To start, with let’s look back at where this all began. Due to its commercial success, there are those who regard Halo: Combat Evolved as the first time a regenerating health system was used in a game. While it may seem that I’m being pedantic in stating this, I don’t actually believe it to be the case. Halo had a regenerating shield bar and a separate health bar that you could get health kits for. While it may have also made the concept popular, the first game to actually use this was Faceball 2000, for the Game Boy.  As the Halo series grew in size, the health system underwent many changes but I believe they all featured some sort of shield / health balance as opposed to just regenerating health.

The first Halo game was released back in 2001 and as we slowly strafe our way through 2011; we have seen an explosion in the use of regenerative health / shields in one of the cornerstones of gaming: the First Person Shooter. Attaching itself to one of the most popular forms of gaming has allowed this form of health system to spread to well known franchises such as the Call Of Duty and Gears Of War series. If it’s so popular then why do I think it’s a bad idea?
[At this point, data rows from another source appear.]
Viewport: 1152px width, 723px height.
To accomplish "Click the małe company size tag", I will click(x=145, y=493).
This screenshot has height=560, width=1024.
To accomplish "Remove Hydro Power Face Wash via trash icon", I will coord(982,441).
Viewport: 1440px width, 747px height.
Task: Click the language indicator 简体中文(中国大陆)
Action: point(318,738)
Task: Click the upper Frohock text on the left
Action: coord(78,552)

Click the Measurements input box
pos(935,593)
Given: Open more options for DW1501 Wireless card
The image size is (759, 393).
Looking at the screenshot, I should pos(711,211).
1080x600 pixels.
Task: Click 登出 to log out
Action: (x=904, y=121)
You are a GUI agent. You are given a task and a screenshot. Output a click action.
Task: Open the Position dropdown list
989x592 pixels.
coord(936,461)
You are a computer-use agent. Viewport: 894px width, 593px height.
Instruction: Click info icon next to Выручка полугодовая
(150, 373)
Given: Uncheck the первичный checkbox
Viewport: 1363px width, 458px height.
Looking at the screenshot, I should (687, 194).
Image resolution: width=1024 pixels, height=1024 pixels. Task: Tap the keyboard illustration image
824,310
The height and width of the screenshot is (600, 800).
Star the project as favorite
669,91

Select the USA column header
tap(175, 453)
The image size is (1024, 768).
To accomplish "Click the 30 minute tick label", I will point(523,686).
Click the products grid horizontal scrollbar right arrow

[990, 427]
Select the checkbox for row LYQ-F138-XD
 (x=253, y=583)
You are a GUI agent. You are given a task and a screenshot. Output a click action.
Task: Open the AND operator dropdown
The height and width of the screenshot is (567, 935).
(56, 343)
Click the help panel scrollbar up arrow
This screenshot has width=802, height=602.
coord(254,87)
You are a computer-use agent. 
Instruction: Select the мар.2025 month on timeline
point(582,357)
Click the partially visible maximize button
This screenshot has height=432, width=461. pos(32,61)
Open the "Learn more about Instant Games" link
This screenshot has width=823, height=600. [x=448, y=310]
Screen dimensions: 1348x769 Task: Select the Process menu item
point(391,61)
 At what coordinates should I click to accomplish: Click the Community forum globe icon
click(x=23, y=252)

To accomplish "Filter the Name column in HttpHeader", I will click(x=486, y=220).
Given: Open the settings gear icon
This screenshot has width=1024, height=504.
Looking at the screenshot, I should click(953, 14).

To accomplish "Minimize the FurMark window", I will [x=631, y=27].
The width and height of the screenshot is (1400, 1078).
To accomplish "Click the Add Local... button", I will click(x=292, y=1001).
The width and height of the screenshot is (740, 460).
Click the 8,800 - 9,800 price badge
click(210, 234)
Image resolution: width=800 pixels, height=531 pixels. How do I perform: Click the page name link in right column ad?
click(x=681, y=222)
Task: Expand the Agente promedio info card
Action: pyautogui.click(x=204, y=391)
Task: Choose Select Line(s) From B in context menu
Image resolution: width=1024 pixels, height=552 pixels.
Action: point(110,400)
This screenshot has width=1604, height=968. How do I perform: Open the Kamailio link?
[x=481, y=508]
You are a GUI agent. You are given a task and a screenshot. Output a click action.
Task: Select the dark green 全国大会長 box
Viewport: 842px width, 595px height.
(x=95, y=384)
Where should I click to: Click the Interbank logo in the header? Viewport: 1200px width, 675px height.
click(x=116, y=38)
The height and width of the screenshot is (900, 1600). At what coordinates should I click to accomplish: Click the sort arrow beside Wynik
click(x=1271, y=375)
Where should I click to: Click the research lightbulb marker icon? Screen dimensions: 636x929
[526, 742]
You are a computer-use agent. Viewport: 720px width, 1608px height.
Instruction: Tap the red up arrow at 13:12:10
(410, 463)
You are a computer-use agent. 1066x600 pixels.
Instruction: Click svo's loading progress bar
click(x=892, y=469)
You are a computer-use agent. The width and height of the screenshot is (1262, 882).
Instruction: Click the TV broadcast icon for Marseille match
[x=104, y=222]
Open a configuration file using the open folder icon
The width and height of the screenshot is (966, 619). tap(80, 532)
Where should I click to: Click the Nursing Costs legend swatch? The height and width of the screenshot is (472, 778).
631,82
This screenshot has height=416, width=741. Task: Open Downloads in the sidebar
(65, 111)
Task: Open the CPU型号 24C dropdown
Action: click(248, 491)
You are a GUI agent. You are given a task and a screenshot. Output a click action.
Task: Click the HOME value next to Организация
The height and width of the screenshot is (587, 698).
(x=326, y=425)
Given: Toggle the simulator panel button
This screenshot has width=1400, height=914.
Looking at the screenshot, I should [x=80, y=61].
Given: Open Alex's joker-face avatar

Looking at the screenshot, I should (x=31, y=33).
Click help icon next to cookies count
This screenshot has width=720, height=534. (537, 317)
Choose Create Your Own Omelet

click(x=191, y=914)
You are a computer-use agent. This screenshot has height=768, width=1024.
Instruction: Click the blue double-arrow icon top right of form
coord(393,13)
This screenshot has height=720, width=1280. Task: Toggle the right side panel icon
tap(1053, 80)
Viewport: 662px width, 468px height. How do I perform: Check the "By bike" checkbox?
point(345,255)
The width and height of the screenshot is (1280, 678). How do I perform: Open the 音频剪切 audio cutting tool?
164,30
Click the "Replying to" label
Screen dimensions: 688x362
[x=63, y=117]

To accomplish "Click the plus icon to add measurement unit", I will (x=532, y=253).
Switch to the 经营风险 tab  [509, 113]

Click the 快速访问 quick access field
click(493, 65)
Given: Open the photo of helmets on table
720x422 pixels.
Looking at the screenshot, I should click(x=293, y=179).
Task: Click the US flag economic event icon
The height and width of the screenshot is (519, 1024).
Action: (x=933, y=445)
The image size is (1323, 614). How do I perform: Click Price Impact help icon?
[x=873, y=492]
What do you mean, "Why are we shooting at that rock structure?", he's hiding behind it and we're trying to destroy it, that's why! What do you mean "This isn't Crysis, so the rock won't take any damage??".. oh yeah.. shit!

For a start, I believe it heavily impacts the fun factor of gaming. I understand that there are different types of first person shooter games today; there are your “Serious Sam” types who wade in all guns blazing, the “Thieves” who have to sneak around and not get spotted, in fact, there are possibly hundreds of ways of playing today’s games, however I believe that the fun factor is being hampered when gaming becomes a task of returning fire and then taking damage, before hiding behind a rock for five to ten seconds to heal. It just isn’t realistic.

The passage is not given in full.